In [None]:
import arXiv_rag as ar # local file

# Retrieval-Augmented Generation on arXiv Abstracts (`hep-ph`)

This notebook demonstrates a simple RAG (Retrieval-Augmented Generation) system using abstracts from the [arXiv preprint server](https://arxiv.org).

We:
- Fetch recent abstracts from arXiv
- Embed them using a transformer-based sentence encoder
- Store and retrieve embeddings using FAISS
- Use GPT to generate answers from retrieved context

##  FAISS: Facebook AI Similarity Search

FAISS (Facebook AI Similarity Search) is a high-performance library for **efficient similarity search** over dense vector representations. It is especially well-suited for applications like retrieval-augmented generation (RAG), recommendation systems, and nearest-neighbor search in embedding spaces.  

###  How It Works:
- FAISS stores all of our abstract embeddings as vectors in a **vector index**.
- When a user enters a query, we embed it using the same model (`all-MiniLM-L6-v2`).
- FAISS compares the query vector to the stored vectors and returns the **top-k most similar** entries based on distance (usually L2 or cosine).

###  Why We Use FAISS:
- **Speed**: Handles millions of vectors efficiently with GPU/CPU support.
- **Scalability**: Works well for large-scale document search.
- **Simplicity**: Easy to use for exact or approximate nearest neighbor search.

###  In This Project:
- We use `IndexFlatL2` (a brute-force exact search index using Euclidean distance).
- Abstracts are embedded once and stored.
- At query time, FAISS retrieves the most semantically similar papers in milliseconds.

This allows us to build a fast and responsive retrieval system that scales with more data.  Please visit [their gitub](https://github.com/facebookresearch/faiss/wiki/) for more info.


##  Model Overview: `all-MiniLM-L6-v2`

We use the `all-MiniLM-L6-v2` model from the [SentenceTransformers](https://www.sbert.net/) library to convert text into dense vector embeddings. These embeddings represent the **semantic meaning** of text and are used for similarity search in our RAG system.

###  Key Features:
- **Architecture**: MiniLM (6 Transformer layers, distilled from BERT)
- **Embedding Dimension**: 384
- **Speed**: Extremely fast, making it suitable for real-time or large-scale applications
- **Use Case**: Optimized for general-purpose semantic similarity tasks (e.g., question answering, duplicate detection, clustering)

###  Why We Use It:
- Lightweight and fast — ideal for prototyping and scalable applications
- High-quality embeddings despite small size
- Pretrained on a diverse set of tasks like Natural Language Inference (NLI) and Semantic Textual Similarity (STS)

###  Output:
Each input text (e.g., an arXiv abstract or a user query) is mapped to a 384-dimensional vector that can be compared to other vectors using cosine or Euclidean distance.

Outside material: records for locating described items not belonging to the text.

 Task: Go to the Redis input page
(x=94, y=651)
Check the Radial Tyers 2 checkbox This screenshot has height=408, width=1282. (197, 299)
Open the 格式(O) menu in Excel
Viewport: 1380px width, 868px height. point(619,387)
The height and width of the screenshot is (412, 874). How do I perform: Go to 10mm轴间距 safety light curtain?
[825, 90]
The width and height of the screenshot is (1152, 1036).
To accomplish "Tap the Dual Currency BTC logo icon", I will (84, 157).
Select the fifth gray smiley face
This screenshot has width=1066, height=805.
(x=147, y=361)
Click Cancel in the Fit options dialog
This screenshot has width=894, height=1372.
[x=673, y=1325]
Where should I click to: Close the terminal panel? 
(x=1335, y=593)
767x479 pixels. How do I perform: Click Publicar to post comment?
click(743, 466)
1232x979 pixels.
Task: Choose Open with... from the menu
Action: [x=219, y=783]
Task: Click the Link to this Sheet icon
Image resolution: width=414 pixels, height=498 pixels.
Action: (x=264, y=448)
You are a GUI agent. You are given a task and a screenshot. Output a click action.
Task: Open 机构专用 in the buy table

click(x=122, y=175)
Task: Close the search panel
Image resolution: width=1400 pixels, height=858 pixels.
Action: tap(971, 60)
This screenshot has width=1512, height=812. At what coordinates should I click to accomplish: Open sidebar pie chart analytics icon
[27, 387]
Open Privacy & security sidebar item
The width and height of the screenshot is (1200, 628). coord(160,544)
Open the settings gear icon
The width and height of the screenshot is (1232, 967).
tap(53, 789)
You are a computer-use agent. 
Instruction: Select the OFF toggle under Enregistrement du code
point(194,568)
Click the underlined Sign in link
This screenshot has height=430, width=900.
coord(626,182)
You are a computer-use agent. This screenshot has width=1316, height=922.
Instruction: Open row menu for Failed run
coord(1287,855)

This model is especially useful for identifying semantically similar scientific texts, even when exact keywords don’t match.


In [None]:
fetch_and_embed_abstracts = False

## Step 1: Fetch Recent arXiv Abstracts

The function fetch_arxiv_abstracts() uses the official arXiv API to fetch recent papers in the `hep-ph` category. 
We store the title, abstract, arXiv ID, and PDF link for each paper.

## Step 2: Embed Abstracts into Semantic Vectors

We use `sentence-transformers` with the model `all-MiniLM-L6-v2` to convert each abstract into an embedding vector. These embeddings capture the semantic meaning of each paper.

## Step 3: Store Embeddings in a FAISS Index

We store the embeddings in a FAISS index for efficient similarity search. Metadata (like titles and abstracts) is saved separately in a JSON file.

If you want to skip this step, set `fetch_and_embed_abstracts` to `False`


In [None]:
if fetch_and_embed_abstracts:
    papers = ar.fetch_arxiv_abstracts(query="hep-ph", max_results=500)
    embeddings = ar.embed_abstracts(papers, show_progress_bar = False)
    ar.store_faiss_index(embeddings, papers)

## Step 4: Retrieve Similar Abstracts

Given a user query, we embed it and use FAISS to retrieve the most semantically similar abstracts. These are the most relevant papers to the question being asked.  The default it to return the abstracts



In [None]:
query = input("Ask a physics question.  I will return papers with abstracts for you to read: ")
ppr = ar.retrieve_similar_abstracts(query)

### You can also return just the list of paper titles.

In [None]:
query = input("This query will provide a list of titles. Please ask your question: ")
ppr = ar.retrieve_similar_abstracts(query, include_abstract = False)

## More to come...

This is really all there is to setting up a RAG functionality using an API for a data source and a basic sentence transformer.  Our next step will be to set up some tokens so that we can feed this into ChatGPT to make it a little more user friendly!